2020 was a difficult year for many of us. Amid the chaos caused by the COVID-19 pandemic, a lot of people were furloughed or lost their jobs. To make ends meet, they had no choice but to turn to credit and expand their debt.
According to the latest MNP Consumer Debt Index, more than half of Canadians are just $200 or less away from being unable to meet their monthly financial obligations. A third of them admit to being already insolvent.
As financial aid and loan deferment programs slow down, we can expect to see an avalanche of households fall behind on payments or default on their loans, mortgages, car payments, and credit cards.
Because of the pandemic, a quarter of Canadians have increased their debt and used this money to pay their bills.
We’ve all had to take a step back, review our financial situation and look for ways to improve it. Our financial resilience will undoubtedly continue to be put to the test throughout 2021, and the consequences of this year’s events could be felt for many years to come.

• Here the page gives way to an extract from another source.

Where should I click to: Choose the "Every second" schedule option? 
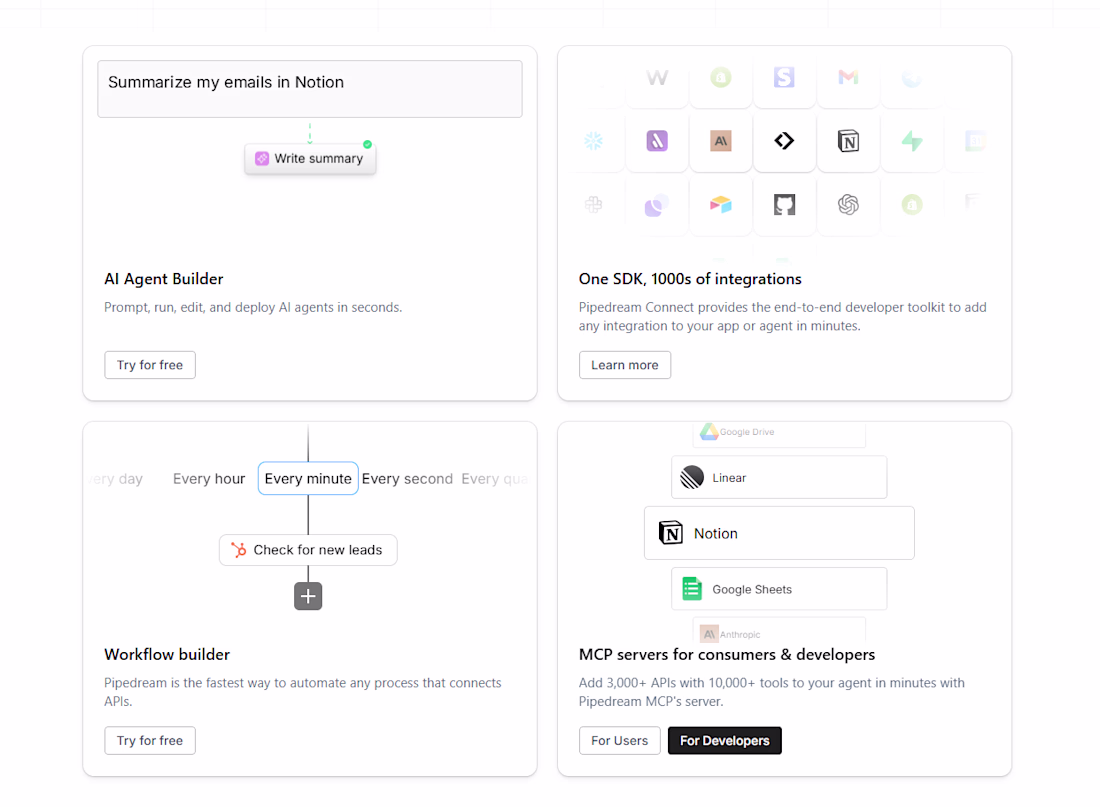click(x=407, y=479)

Being in debt might make you feel as if you’re stuck in a rut. It can affect your mental health because it causes a lot of stress, but it can also have a detrimental impact on your future because it limits your ability to save money for important purchases further down the line.
To manage the debt of any kind, you need to have a repayment plan, but it becomes overwhelming when you don’t even know where to start. If you’re looking for a bit of guidance, you’ve come to the right place. With time and patience, you can start building a strong foundation for your financial future.
Prioritize Your Debts
When in debt, don’t hide your head in the sand. Calculate how much money you owe, to whom you owe it, and the deadline by which you need to repay it.

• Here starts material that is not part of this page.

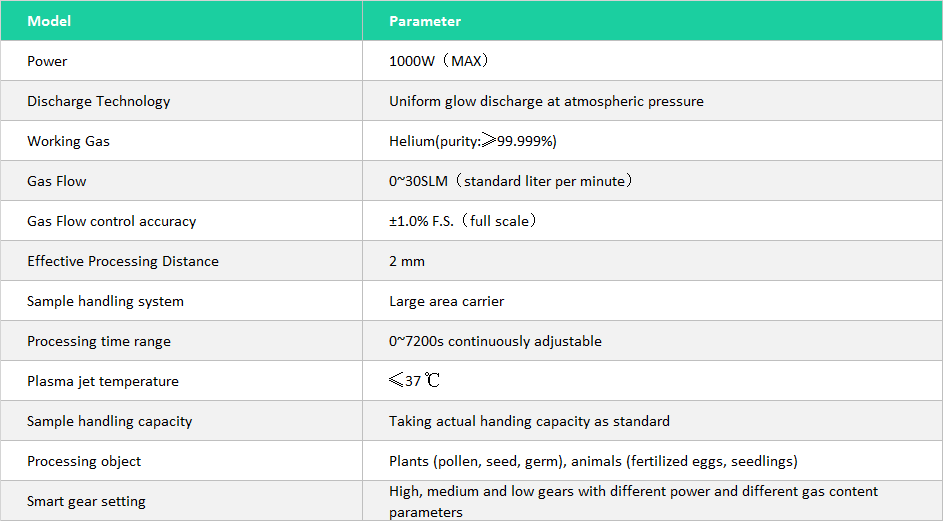Select the Working Gas label
The height and width of the screenshot is (521, 943).
coord(68,141)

There are many free apps you can use to review your finances and find areas where you can cut back and use that money to build your savings or pay off your debts.
Prioritize debts like your mortgage and then try to make the minimum payment on any other debts you might have, such as credit card debt, to maintain a good credit rating and avoid default charges. If you already have bad credit, you can still find lenders with decent interest rates. Search for “bad credit loans Ontario” or the city you’re from, but always use tools that allow you to compare several lenders and read the fine print.
When paying off debt, it’s usually better to start with the loans that have the highest interest and charges since the more you put them off, the more money you’ll lose.
You’ll need a budget to keep your expenses under control until your debt is paid. A simple spreadsheet will do. Remember to budget for holidays and birthdays, as these are occasions when you will be spending more money than usual.
Consolidate Your Debt
Debt consolidation is another strategy to stay on top of your financial situation. If you’re always juggling credit card balances, overdrafts, and car loan payments, it might be easier and safer to consolidate all of your debts into a single personal loan.
Right now, interest rates are still historically low, but considering the economic environment we’re in, you can expect lenders to be extra careful when evaluating your application. They’re mostly concerned about your future employment prospects.
If you do get approved for a loan that allows you to pay off your credit cards, so you’re no longer charged high-interest rates, stop using those credit cards until you’re done paying off the loan. The last thing you need right now is to add to your debt.
Consult Debt Experts
Some people who are struggling financially as a result of the pandemic may need debt counselling. You should consult a debt expert if:
- Your debt and bills surpass your household income
- You’re falling behind on important bills like mortgage, rent, and utilities
- Your income has dropped because of the pandemic, and you’re no longer able to even make minimum payments on some debts.
There are lots of organizations offering free counselling at this time, and they can help guide you through the process of transitioning to a manageable long-term payment plan. Furthermore, banks and service providers also have new provisions to protect people who are struggling financially.
You can contact them directly and ask about what arrangements they can make.
Change Your Credit Cards
Transferring existing credit balances to a credit card with a zero transfer balance is another option to get out of debt. This will help you save on interest feels.
However, once again, you need to be careful and read the fine print so you don’t end up paying unaffordable interest fees once the initial zero percent interest offer runs out. Overdraft fees have also increased considerably this year, with some people facing charges of up to 40%.
You should also check your credit score before you apply to make sure you are in the best possible position to get a good deal.
Cutting back on non-essential spending may help you get out of debt faster. Every dollar you save can go toward making you debt-free, so see if there are any direct debits you could cancel, like subscriptions or membership fees for things you don’t use anymore.
Additionally, you can cut back on regular spending through cheaper alternatives. For instance, you could pack your own lunch and coffee. This might sound frustrating because they’re your small daily indulgences that you’ve grown used to but remember that this is only temporary. The relief you’ll feel once you’re free from the worries that come with debt will make it all worth it.
You should also be aware that many businesses now charge loyal customers more than new ones, so using comparison sites to find the best deals is another great way to save money.
If you realize that you’re paying for electricity, internet, TV or cellphone plan more than new customers, you can shop around for better rates and then call your current provider to let them know you’re considering switching because of a better bargain and see if they can match it.
In most cases, they will want to keep you as a customer, and you’ll get lower bills in return.